RIETI – La riapertura dell’ex Soratte outlet, a Sant’Oreste, e futuro Roma outlet village alla fine di ottobre. Fisicamente nella Sabina romana, ma con importanti ricadute per il lavoro anche nel confinante Reatino.
Le prerogative. Saranno aperti, a fine ottobre, 90 dei 150 punti vendita previsti a pieno regime, dal piano di rilancio della Stilo immobiliare finanziaria, società del gruppo Percassi, che attraverso la controllata Arcus real estate sta lavorando al rilancio del sito. I punti vendita si estenderanno su un primo lotto da 21mila metri quadrati, al cui interno sorgeranno anche 6 aree food. Nei 12 mesi successivi l’outlet raggiungerà il suo completamento, con l’apertura di altri 60 negozi, per un totale di 150 attività su 32mila metri quadrati.

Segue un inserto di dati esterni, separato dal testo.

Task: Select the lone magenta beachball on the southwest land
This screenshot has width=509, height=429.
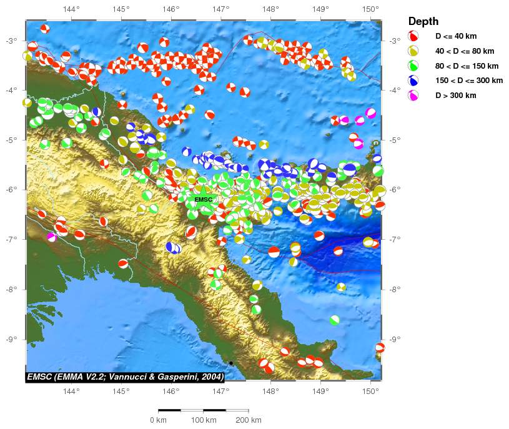Action: click(52, 237)
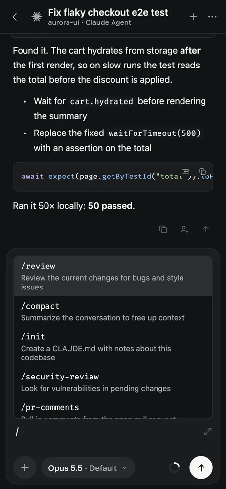Start a new chat with plus icon
The height and width of the screenshot is (489, 226).
[193, 17]
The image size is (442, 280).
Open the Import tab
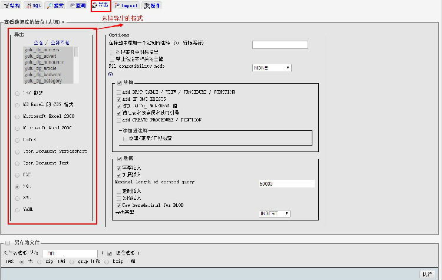(x=126, y=5)
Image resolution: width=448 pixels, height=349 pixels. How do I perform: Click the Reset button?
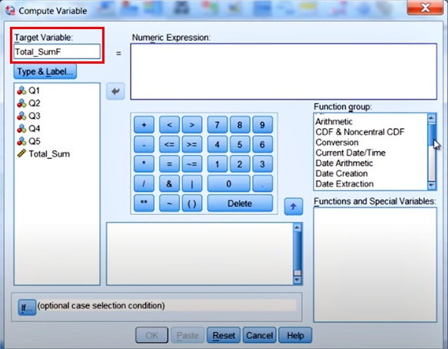(224, 335)
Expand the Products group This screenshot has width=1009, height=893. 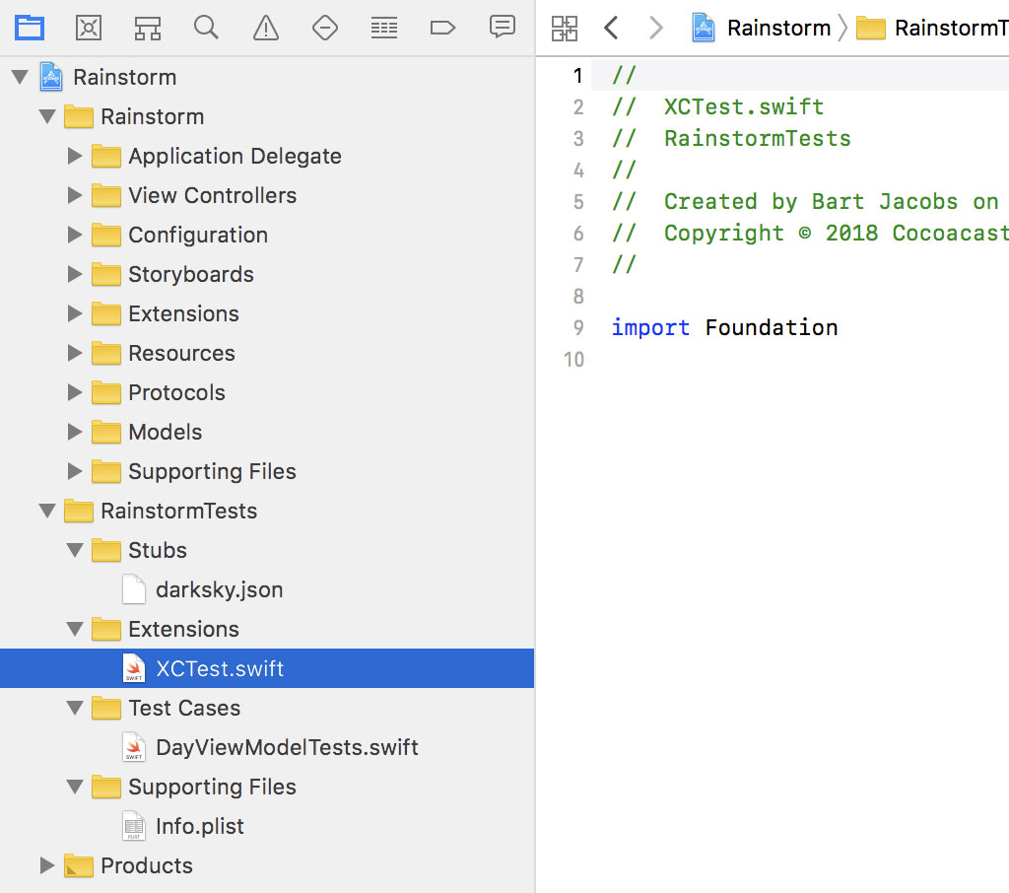tap(47, 865)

Le prospettive. Tra inserimenti diretti e indotto, l’outlet creerà 800 nuovi posti di lavoro, la maggioranza assorbiti dal tessuto locale in cui, la confinante provincia di Rieti avrà un ruolo da protagonista, come fu già nel decennio 2008-2018, data di nascita e di chiusura dell’ex Soratte outlet, che rappresentò una concreta opportunità occupazionale per tanti residenti della Sabina, da Collevecchio a Poggio Mirteto. «Abbiamo scelto di investire in questa area per la sua posizione strategica e il potenziale di attrazione sia del mercato locale sia dei flussi turistici da e verso Roma – ha osservato, alla presentazione, Luca Nasi, general manager di Arcus real estate. – La combinazione di accessibilità, visibilità e bacino di utenza rappresenta un’opportunità unica per creare una destinazione retail di qualità, in grado di valorizzare i brand e generare un impatto positivo per il territorio. A oggi, abbiamo già allocato il 65% degli spazi destinati ad accogliere un mix diversificato di brand di fascia premium, affiancati da un’offerta food & beverage pensata per valorizzare le eccellenze del territorio». Nei piani degli sviluppatori, c’è anche l’idea di offrire all’imprenditoria locale una reale opportunità di sviluppo. Prova ne è la firma di un ristoratore del territorio, che porterà nel nuovo centro commerciale le tradizioni culinarie della Sabina. L’intervento del gruppo Percassi lungo le sponde del Tevere avrà un valore complessivo di circa 100 milioni di euro.